ACTIVITY
The required output is the line containing "Instruction: Click the current" through the final line of the material below, printed exactly, with no other lines.

SUPPLIED RECORDS
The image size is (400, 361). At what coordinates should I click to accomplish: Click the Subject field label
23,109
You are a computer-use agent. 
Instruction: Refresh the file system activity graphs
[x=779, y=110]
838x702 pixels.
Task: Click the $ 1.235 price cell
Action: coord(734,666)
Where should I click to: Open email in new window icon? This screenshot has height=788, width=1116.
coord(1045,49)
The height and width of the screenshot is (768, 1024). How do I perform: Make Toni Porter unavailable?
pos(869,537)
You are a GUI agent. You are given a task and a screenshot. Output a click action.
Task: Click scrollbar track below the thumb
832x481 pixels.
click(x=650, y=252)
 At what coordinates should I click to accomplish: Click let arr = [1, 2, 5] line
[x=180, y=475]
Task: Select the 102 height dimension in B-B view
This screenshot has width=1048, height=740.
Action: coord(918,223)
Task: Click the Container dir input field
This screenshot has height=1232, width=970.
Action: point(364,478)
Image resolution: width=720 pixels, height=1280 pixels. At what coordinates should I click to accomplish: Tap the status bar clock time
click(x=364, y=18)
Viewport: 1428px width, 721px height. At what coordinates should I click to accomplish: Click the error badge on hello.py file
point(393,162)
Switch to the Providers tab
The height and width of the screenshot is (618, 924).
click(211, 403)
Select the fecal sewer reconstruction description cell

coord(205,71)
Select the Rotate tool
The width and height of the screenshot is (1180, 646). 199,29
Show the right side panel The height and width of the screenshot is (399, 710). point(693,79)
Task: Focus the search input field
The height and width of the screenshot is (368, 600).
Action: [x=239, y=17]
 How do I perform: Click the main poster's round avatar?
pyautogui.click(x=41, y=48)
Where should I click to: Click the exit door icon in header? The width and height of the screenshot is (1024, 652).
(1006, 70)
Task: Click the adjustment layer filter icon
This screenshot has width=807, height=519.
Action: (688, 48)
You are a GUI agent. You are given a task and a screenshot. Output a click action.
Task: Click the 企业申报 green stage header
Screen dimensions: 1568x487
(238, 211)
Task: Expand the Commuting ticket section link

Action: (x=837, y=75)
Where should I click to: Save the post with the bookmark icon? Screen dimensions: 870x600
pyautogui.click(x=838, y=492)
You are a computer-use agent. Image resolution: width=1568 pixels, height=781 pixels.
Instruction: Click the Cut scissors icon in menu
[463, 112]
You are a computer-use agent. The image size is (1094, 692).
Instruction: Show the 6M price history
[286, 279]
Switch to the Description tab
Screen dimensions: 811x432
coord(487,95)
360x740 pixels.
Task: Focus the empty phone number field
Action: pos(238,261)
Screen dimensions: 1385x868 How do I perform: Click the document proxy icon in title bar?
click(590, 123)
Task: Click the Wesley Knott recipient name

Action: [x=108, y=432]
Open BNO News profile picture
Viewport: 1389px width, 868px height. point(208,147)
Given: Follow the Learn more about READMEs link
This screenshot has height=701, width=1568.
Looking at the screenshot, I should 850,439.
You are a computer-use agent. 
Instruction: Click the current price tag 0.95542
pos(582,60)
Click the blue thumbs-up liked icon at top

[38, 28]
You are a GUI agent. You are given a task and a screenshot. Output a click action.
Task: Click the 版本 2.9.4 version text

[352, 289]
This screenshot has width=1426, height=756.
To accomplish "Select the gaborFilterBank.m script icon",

TASK RESULT
Instruction: Click the current price tag 0.95542
pos(582,60)
Click the blue thumbs-up liked icon at top

[38, 28]
You are a GUI agent. You are given a task and a screenshot. Output a click action.
Task: Click the 版本 2.9.4 version text

[352, 289]
This screenshot has width=1426, height=756.
To accomplish "Select the gaborFilterBank.m script icon",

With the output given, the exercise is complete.